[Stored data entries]

========

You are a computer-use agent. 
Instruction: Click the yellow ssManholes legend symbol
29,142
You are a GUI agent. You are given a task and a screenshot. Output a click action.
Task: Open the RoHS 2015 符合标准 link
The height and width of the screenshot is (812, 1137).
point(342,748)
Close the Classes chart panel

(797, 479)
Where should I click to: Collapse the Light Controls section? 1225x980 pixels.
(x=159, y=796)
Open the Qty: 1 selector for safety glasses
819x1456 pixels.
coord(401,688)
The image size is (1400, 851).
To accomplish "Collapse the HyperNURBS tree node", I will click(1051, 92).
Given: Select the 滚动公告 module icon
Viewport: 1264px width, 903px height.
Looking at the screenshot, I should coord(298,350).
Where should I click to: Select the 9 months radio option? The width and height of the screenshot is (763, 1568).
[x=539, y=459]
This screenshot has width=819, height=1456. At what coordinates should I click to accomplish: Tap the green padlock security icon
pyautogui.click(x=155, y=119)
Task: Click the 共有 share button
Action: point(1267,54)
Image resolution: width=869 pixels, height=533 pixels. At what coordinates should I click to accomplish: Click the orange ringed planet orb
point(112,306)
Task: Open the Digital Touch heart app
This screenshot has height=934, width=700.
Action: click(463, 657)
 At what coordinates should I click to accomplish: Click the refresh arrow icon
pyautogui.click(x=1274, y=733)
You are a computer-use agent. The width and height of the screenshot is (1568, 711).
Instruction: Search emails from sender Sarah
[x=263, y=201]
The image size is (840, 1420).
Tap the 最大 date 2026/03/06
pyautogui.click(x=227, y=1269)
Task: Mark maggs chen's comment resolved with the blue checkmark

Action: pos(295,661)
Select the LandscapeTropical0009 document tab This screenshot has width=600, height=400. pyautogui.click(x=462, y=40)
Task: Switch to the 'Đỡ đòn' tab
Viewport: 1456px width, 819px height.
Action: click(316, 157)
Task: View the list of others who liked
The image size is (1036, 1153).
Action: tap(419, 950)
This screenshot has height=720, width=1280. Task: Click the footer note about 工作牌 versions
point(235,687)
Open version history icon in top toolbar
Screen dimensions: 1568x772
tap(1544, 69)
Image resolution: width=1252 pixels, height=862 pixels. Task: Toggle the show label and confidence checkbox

========

The entries are to be repeated exactly, with nothing altered.

(Answer for the task):
You are a computer-use agent. 
Instruction: Click the yellow ssManholes legend symbol
29,142
You are a GUI agent. You are given a task and a screenshot. Output a click action.
Task: Open the RoHS 2015 符合标准 link
The height and width of the screenshot is (812, 1137).
point(342,748)
Close the Classes chart panel

(797, 479)
Where should I click to: Collapse the Light Controls section? 1225x980 pixels.
(x=159, y=796)
Open the Qty: 1 selector for safety glasses
819x1456 pixels.
coord(401,688)
The image size is (1400, 851).
To accomplish "Collapse the HyperNURBS tree node", I will click(1051, 92).
Given: Select the 滚动公告 module icon
Viewport: 1264px width, 903px height.
Looking at the screenshot, I should coord(298,350).
Where should I click to: Select the 9 months radio option? The width and height of the screenshot is (763, 1568).
[x=539, y=459]
This screenshot has width=819, height=1456. At what coordinates should I click to accomplish: Tap the green padlock security icon
pyautogui.click(x=155, y=119)
Task: Click the 共有 share button
Action: point(1267,54)
Image resolution: width=869 pixels, height=533 pixels. At what coordinates should I click to accomplish: Click the orange ringed planet orb
point(112,306)
Task: Open the Digital Touch heart app
This screenshot has height=934, width=700.
Action: click(463, 657)
 At what coordinates should I click to accomplish: Click the refresh arrow icon
pyautogui.click(x=1274, y=733)
You are a computer-use agent. The width and height of the screenshot is (1568, 711).
Instruction: Search emails from sender Sarah
[x=263, y=201]
The image size is (840, 1420).
Tap the 最大 date 2026/03/06
pyautogui.click(x=227, y=1269)
Task: Mark maggs chen's comment resolved with the blue checkmark

Action: pos(295,661)
Select the LandscapeTropical0009 document tab This screenshot has width=600, height=400. pyautogui.click(x=462, y=40)
Task: Switch to the 'Đỡ đòn' tab
Viewport: 1456px width, 819px height.
Action: click(316, 157)
Task: View the list of others who liked
The image size is (1036, 1153).
Action: tap(419, 950)
This screenshot has height=720, width=1280. Task: Click the footer note about 工作牌 versions
point(235,687)
Open version history icon in top toolbar
Screen dimensions: 1568x772
tap(1544, 69)
Image resolution: width=1252 pixels, height=862 pixels. Task: Toggle the show label and confidence checkbox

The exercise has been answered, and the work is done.